Michener estaba a punto de preguntar una vez más de qué se trataba cuando unos golpecitos a la entrada de la terraza interrumpieron la conversación. Entró uno de los camareros con una hoja de papel doblada.

– Acaba de llegar esto de Roma por fax, monseñor Michener. En la cabecera indicaba que se lo entregara de inmediato.

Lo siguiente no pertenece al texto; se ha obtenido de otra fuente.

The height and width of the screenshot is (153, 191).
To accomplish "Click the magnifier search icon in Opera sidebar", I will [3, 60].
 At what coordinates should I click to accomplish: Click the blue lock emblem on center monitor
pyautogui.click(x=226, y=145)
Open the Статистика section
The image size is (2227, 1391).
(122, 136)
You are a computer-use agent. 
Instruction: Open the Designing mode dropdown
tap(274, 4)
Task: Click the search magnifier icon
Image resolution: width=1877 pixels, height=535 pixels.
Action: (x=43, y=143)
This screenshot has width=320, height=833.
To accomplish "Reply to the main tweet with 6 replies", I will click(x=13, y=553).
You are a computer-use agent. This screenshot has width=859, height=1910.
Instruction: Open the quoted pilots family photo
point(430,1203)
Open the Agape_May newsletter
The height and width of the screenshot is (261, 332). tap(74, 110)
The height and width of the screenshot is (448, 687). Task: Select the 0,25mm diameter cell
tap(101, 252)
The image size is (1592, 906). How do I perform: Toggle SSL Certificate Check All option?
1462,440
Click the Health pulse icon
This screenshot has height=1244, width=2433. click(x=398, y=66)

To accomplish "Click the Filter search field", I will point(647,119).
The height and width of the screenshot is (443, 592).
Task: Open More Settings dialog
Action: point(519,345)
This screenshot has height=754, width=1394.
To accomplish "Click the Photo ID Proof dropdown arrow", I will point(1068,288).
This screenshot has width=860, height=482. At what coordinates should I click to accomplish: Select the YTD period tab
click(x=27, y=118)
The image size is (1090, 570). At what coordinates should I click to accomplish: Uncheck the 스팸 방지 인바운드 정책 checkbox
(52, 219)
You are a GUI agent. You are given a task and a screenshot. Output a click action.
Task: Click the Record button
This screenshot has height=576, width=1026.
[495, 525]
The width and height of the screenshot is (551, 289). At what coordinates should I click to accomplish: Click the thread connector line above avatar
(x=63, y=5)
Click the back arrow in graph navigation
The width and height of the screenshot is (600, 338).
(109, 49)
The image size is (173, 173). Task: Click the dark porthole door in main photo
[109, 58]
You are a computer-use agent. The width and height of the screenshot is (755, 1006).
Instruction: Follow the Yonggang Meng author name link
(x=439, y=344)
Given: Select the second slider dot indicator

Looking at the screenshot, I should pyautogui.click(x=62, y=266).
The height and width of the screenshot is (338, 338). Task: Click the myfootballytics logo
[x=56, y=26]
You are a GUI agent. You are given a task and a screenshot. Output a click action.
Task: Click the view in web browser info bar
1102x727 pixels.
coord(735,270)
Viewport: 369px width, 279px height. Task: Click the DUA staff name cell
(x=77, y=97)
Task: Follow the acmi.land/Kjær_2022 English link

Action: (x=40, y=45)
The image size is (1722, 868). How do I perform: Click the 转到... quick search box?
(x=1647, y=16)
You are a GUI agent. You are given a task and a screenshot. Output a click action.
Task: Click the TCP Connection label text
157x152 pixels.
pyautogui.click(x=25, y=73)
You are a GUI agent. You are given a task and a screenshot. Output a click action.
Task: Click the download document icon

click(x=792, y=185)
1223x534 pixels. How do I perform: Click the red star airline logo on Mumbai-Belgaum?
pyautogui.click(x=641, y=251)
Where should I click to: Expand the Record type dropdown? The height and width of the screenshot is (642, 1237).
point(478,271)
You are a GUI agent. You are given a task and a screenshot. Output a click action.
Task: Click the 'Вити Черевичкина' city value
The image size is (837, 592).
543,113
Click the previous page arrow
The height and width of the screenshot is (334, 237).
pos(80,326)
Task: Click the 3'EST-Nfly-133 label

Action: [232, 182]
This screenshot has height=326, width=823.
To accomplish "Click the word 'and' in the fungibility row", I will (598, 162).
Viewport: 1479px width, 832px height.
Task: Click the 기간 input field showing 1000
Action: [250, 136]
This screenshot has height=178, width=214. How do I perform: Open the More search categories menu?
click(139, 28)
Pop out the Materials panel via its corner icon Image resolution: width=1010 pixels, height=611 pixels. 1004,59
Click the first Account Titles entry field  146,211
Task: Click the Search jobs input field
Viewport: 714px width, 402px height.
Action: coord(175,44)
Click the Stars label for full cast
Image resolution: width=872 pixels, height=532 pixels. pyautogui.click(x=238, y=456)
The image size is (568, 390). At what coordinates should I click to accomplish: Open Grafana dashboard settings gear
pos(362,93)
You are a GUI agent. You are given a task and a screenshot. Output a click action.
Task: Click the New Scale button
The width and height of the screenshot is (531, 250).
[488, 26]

El aludido cogió el papel y le dio las gracias al camarero, que se marchó al punto. Lo abrió y leyó el mensaje. Luego miró a Clemente y dijo:

– Hace un rato se ha recibido una llamada del nuncio de Bucarest. El padre Tibor ha muerto. Encontraron su cuerpo esta mañana, en la orilla de un río al norte de la ciudad. Tenía el cuello rajado, y al parecer lo arrojaron por un precipicio. Hallaron su coche cerca de una vieja iglesia que frecuentaba. La policía sospecha que fueron ladrones, porque la zona está plagada. Me han informado porque una de las monjas del orfanato le habló al nuncio de mi visita. Se pregunta por qué fui sin decir nada.

El rostro de Clemente perdió el color. El Papa hizo la señal de la cruz y unió sus manos en oración. Michener vio que Clemente apretaba los ojos y musitaba algo para sí.

Luego las lágrimas anegaron la cara del alemán.

27

16:00

Michener llevaba toda la tarde pensando en el padre Tibor. Dio un paseo por los jardines de la villa e intentó borrar de su mente la imagen del cuerpo ensangrentado del viejo búlgaro rescatado del río. Finalmente se dirigió a la capilla donde papas y cardenales se habían situado ante el altar durante siglos. Hacía más de diez años que no decía misa: había estado demasiado ocupado atendiendo las necesidades de otros, pero ahora sentía el deseo imperioso de celebrar un funeral en honor del viejo sacerdote.

Se puso las vestiduras en silencio y después escogió una estola negra, se la echó al cuello y fue hasta el altar. Lo habitual era que el difunto se hallara delante del altar, los bancos llenos de amigos y parientes. Se trataba de acentuar la unión con Cristo, una comunión con los santos de la que ahora gozaba el fallecido. Con el tiempo, en el día del Juicio Final, todos se reunirían y morarían para siempre en la casa del Señor.

O eso afirmaba la Iglesia.

Sin embargo, mientras pronunciaba las oraciones de rigor, no pudo evitar preguntarse si todo aquello no sería en balde. ¿De verdad había un ser supremo esperando para ofrecer la salvación eterna? Y ¿podía obtenerse dicha recompensa simplemente haciendo lo que la Iglesia decía? ¿Podía perdonarse toda una vida de fechorías con unos instantes de arrepentimiento? ¿Acaso no querría más Dios? ¿No querría una vida de sacrificio? Nadie era perfecto, siempre se cometían errores, pero la medida de la salvación sin duda debía ser mayor que unos cuantos actos de contrición.